▶ [Problem statement]
Every line of the data must be copied exactly.

▶ [Supplied records]

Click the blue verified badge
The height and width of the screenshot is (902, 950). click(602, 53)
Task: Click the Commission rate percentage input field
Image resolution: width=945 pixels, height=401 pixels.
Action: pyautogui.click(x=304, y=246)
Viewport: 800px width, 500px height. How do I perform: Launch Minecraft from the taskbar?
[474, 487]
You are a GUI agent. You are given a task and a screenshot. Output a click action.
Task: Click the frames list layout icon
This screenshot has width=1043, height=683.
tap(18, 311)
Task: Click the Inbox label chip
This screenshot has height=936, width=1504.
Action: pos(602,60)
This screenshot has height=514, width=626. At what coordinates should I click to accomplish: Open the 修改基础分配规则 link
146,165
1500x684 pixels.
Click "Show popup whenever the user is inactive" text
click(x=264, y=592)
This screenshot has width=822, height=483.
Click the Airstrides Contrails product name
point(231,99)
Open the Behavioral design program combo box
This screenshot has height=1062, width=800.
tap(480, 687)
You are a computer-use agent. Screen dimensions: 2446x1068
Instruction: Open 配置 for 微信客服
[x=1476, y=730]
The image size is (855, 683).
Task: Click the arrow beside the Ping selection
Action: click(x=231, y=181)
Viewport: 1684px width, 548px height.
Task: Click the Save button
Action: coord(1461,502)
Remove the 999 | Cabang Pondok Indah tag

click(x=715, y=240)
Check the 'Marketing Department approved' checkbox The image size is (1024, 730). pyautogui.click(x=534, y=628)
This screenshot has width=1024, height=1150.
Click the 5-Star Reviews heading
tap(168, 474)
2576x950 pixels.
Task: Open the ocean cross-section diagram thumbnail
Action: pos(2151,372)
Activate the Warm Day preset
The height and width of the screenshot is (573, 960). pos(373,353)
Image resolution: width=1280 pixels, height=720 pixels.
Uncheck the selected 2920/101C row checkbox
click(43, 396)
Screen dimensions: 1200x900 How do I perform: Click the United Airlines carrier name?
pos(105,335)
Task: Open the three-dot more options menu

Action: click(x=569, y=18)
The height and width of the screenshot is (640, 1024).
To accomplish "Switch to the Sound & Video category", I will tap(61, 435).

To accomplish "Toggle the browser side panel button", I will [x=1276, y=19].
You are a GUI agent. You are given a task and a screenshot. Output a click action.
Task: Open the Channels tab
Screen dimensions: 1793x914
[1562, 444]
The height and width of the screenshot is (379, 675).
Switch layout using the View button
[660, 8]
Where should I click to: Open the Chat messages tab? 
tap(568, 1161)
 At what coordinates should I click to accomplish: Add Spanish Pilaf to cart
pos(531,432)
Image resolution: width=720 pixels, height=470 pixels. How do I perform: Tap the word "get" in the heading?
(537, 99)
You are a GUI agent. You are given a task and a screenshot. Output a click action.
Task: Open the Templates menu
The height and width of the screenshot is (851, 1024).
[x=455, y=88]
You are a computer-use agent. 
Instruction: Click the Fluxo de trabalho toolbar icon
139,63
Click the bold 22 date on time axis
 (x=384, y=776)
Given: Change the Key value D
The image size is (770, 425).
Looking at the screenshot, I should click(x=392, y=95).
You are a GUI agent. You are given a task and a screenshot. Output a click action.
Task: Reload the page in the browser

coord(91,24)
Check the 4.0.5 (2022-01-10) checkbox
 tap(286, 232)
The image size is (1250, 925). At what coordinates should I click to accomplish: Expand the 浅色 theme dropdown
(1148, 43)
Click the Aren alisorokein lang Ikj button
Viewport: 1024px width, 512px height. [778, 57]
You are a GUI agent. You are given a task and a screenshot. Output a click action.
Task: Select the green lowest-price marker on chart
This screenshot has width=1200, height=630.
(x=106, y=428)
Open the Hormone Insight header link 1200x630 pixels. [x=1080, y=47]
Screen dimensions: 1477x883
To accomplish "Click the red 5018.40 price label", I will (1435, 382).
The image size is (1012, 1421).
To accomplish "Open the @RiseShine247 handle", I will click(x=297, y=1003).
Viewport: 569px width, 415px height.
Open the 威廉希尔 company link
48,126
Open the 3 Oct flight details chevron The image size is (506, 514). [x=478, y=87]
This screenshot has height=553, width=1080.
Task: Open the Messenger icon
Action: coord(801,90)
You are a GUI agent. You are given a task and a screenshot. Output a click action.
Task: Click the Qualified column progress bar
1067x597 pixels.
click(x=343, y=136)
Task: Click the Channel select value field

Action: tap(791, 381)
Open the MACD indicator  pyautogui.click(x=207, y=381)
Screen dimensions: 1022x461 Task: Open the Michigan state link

▶ [Exercise solution]
Click the blue verified badge
The height and width of the screenshot is (902, 950). click(602, 53)
Task: Click the Commission rate percentage input field
Image resolution: width=945 pixels, height=401 pixels.
Action: pyautogui.click(x=304, y=246)
Viewport: 800px width, 500px height. How do I perform: Launch Minecraft from the taskbar?
[474, 487]
You are a GUI agent. You are given a task and a screenshot. Output a click action.
Task: Click the frames list layout icon
This screenshot has width=1043, height=683.
tap(18, 311)
Task: Click the Inbox label chip
This screenshot has height=936, width=1504.
Action: pos(602,60)
This screenshot has height=514, width=626. At what coordinates should I click to accomplish: Open the 修改基础分配规则 link
146,165
1500x684 pixels.
Click "Show popup whenever the user is inactive" text
click(x=264, y=592)
This screenshot has width=822, height=483.
Click the Airstrides Contrails product name
point(231,99)
Open the Behavioral design program combo box
This screenshot has height=1062, width=800.
tap(480, 687)
You are a computer-use agent. Screen dimensions: 2446x1068
Instruction: Open 配置 for 微信客服
[x=1476, y=730]
The image size is (855, 683).
Task: Click the arrow beside the Ping selection
Action: click(x=231, y=181)
Viewport: 1684px width, 548px height.
Task: Click the Save button
Action: coord(1461,502)
Remove the 999 | Cabang Pondok Indah tag

click(x=715, y=240)
Check the 'Marketing Department approved' checkbox The image size is (1024, 730). pyautogui.click(x=534, y=628)
This screenshot has width=1024, height=1150.
Click the 5-Star Reviews heading
tap(168, 474)
2576x950 pixels.
Task: Open the ocean cross-section diagram thumbnail
Action: pos(2151,372)
Activate the Warm Day preset
The height and width of the screenshot is (573, 960). pos(373,353)
Image resolution: width=1280 pixels, height=720 pixels.
Uncheck the selected 2920/101C row checkbox
click(43, 396)
Screen dimensions: 1200x900 How do I perform: Click the United Airlines carrier name?
pos(105,335)
Task: Open the three-dot more options menu

Action: click(x=569, y=18)
The height and width of the screenshot is (640, 1024).
To accomplish "Switch to the Sound & Video category", I will tap(61, 435).

To accomplish "Toggle the browser side panel button", I will [x=1276, y=19].
You are a GUI agent. You are given a task and a screenshot. Output a click action.
Task: Open the Channels tab
Screen dimensions: 1793x914
[1562, 444]
The height and width of the screenshot is (379, 675).
Switch layout using the View button
[660, 8]
Where should I click to: Open the Chat messages tab? 
tap(568, 1161)
 At what coordinates should I click to accomplish: Add Spanish Pilaf to cart
pos(531,432)
Image resolution: width=720 pixels, height=470 pixels. How do I perform: Tap the word "get" in the heading?
(537, 99)
You are a GUI agent. You are given a task and a screenshot. Output a click action.
Task: Open the Templates menu
The height and width of the screenshot is (851, 1024).
[x=455, y=88]
You are a computer-use agent. 
Instruction: Click the Fluxo de trabalho toolbar icon
139,63
Click the bold 22 date on time axis
 (x=384, y=776)
Given: Change the Key value D
The image size is (770, 425).
Looking at the screenshot, I should click(x=392, y=95).
You are a GUI agent. You are given a task and a screenshot. Output a click action.
Task: Reload the page in the browser

coord(91,24)
Check the 4.0.5 (2022-01-10) checkbox
 tap(286, 232)
The image size is (1250, 925). At what coordinates should I click to accomplish: Expand the 浅色 theme dropdown
(1148, 43)
Click the Aren alisorokein lang Ikj button
Viewport: 1024px width, 512px height. [778, 57]
You are a GUI agent. You are given a task and a screenshot. Output a click action.
Task: Select the green lowest-price marker on chart
This screenshot has width=1200, height=630.
(x=106, y=428)
Open the Hormone Insight header link 1200x630 pixels. [x=1080, y=47]
Screen dimensions: 1477x883
To accomplish "Click the red 5018.40 price label", I will (1435, 382).
The image size is (1012, 1421).
To accomplish "Open the @RiseShine247 handle", I will click(x=297, y=1003).
Viewport: 569px width, 415px height.
Open the 威廉希尔 company link
48,126
Open the 3 Oct flight details chevron The image size is (506, 514). [x=478, y=87]
This screenshot has height=553, width=1080.
Task: Open the Messenger icon
Action: coord(801,90)
You are a GUI agent. You are given a task and a screenshot. Output a click action.
Task: Click the Qualified column progress bar
1067x597 pixels.
click(x=343, y=136)
Task: Click the Channel select value field

Action: tap(791, 381)
Open the MACD indicator  pyautogui.click(x=207, y=381)
Screen dimensions: 1022x461 Task: Open the Michigan state link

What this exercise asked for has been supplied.